'Fossil fuel giants finally in the crosshairs': Cop30 avoids complete collapse with eleventh-hour deal.
When dawn was breaking the Amazonian city of Belém on Saturday morning, negotiators remained confined in a airless conference room, oblivious whether it was day or night. For more than 12 hours in tense discussions, with scores ministers representing multiple blocs of countries ranging from the most vulnerable nations to the wealthiest economies.
Patience wore thin, the air heavy as weary delegates acknowledged the sobering reality: they would not reach a comprehensive agreement in Brazil. The international climate negotiations teetered on the brink of complete breakdown.
The central impasse: Fossil fuels
Scientific evidence has shown for more than a century, the carbon dioxide produced by consuming fossil fuels is heating up our planet to alarming levels.
However, during more than three decades of regular climate meetings, the crucial requirement to stop fossil fuel use has been addressed only once – in a agreement made two years ago at the Dubai climate summit to "move beyond fossil fuels". Officials from the Arab Group, Russia, and several other countries were resolved this would not be repeated.

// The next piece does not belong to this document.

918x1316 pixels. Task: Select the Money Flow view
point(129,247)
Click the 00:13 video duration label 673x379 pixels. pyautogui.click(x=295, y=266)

Increasing pressure for change
At the same time, a growing number of countries were equally determined that advancement on this issue was urgently necessary. They had developed a initiative that was earning expanding support and made it evident they were willing to hold firm.

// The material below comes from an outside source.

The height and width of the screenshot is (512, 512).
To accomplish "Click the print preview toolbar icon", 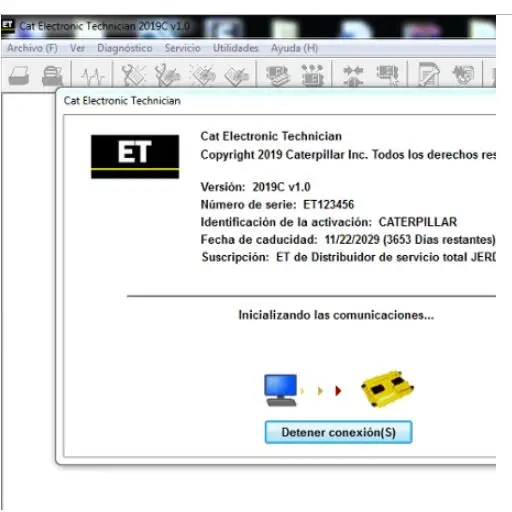I will click(52, 76).
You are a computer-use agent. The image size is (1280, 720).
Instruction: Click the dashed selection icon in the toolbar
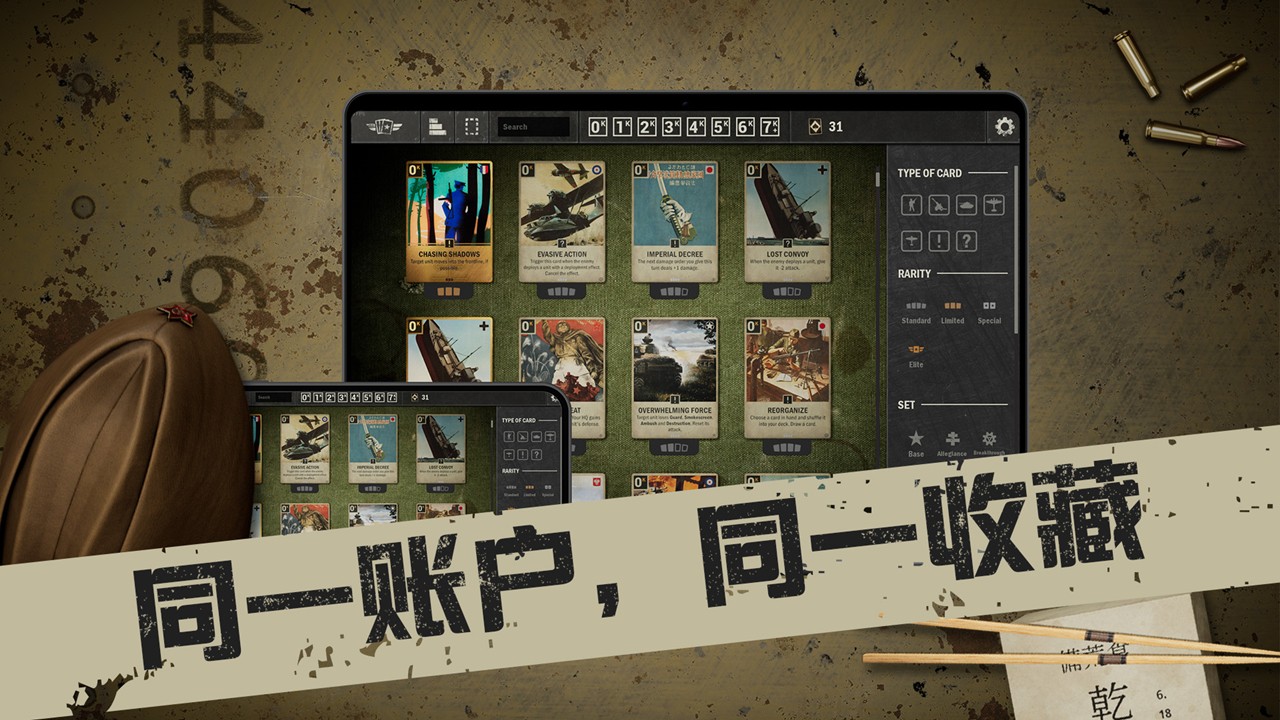pyautogui.click(x=471, y=127)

Developing countries strongly sought to move forward on securing funding support to help them manage the growing impacts of climate disasters.
Critical moment
In the pre-dawn period of Saturday, some delegates were prepared to leave and trigger failure. "We were close for us," commented one energy minister. "I was ready to walk away."
The breakthrough came through talks with Saudi Arabia. Shortly after 6am, principal delegates separated from the main group to hold a private conversation with the lead Saudi negotiator. They pressed wording that would obliquely recognise the global commitment to "shift from fossil fuels" made two years earlier in Dubai.
Unanticipated resolution
As opposed to explicitly mentioning fossil fuels, the text would refer to "the Dubai agreement". Upon deliberation, the Saudi delegation unexpectedly approved the wording.

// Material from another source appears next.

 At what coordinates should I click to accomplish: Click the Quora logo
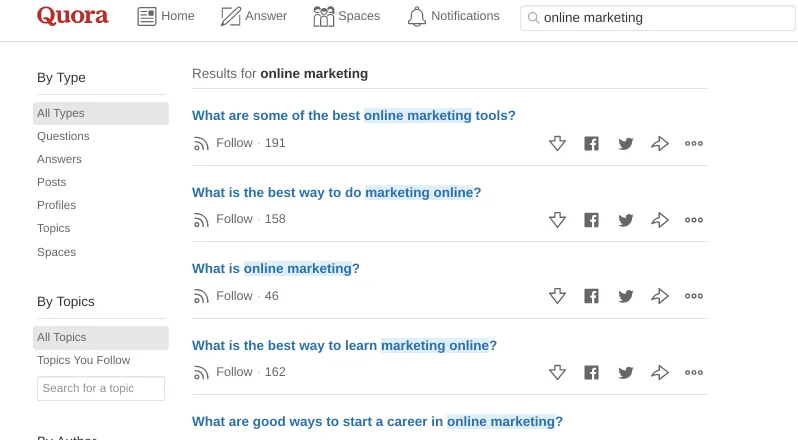click(x=72, y=17)
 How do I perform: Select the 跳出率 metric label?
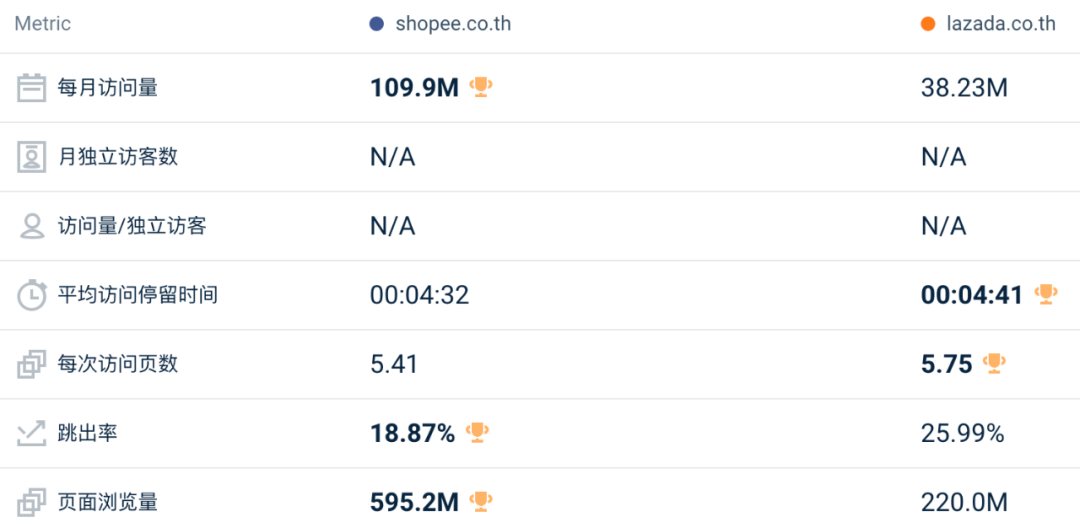[87, 433]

Participants showed visible relief. Celebrations began. The deal was completed.
With what became known as the "Belém political package", the world took an incremental move towards the phaseout of fossil fuels – a hesitant, inadequate step that will barely interrupt the climate's steady march towards crisis. But nevertheless a significant departure from complete stagnation.
Important aspects of the agreement
- Alongside the oblique commitment in the legally agreed text, countries will begin work a plan to gradually eliminate fossil fuels
- This will be largely a non-binding program led by Brazil that will report back next year
- Addressing the required reductions in greenhouse gas emissions to remain below the 1.5C limit was also put off to next year
- Developing countries obtained a tripling to $120bn of annual finance to help them adapt to the impacts of climate disasters
- This funding will not be delivered in full until 2035
- Workers will benefit from a "just transition mechanism" to help people working in high-carbon industries move toward the sustainable sector
Varied responses
With global conditions hovers near the brink of climate "irreversible changes" that could destroy ecosystems and throw whole regions into chaos, the agreement was far from the "giant leap" needed.
"Negotiators delivered some modest progress in the correct path, but in light of the magnitude of the climate crisis, it has not met the occasion," stated one policy director.
This limited deal might have been all that was possible, given the geopolitical headwinds – including a US president who ignored the talks and remains committed to oil and coal, the rising tide of conservative movements, continuing wars in multiple regions, intolerable levels of inequality, and global economic volatility.
"Fossil fuel corporations – the energy conglomerates – were ultimately in the spotlight at these negotiations," comments one environmental advocate. "This represents progress on that. The political space is available. Now we must turn it into a real fire escape to a protected environment."
Significant divisions revealed
While nations were able to welcome the gavelling through of the deal, Cop30 also highlighted major disagreements in the only global process for tackling the climate crisis.
"International summits are agreement-dependent, and in a period of geopolitical divides, consensus is increasingly difficult to reach," stated one senior UN official. "It would be dishonest to claim that this summit has achieved complete success that is needed. The difference between present circumstances and what evidence necessitates remains dangerously wide."
When the world is to avoid the most severe impacts of climate crisis, the global discussions alone will fall far short.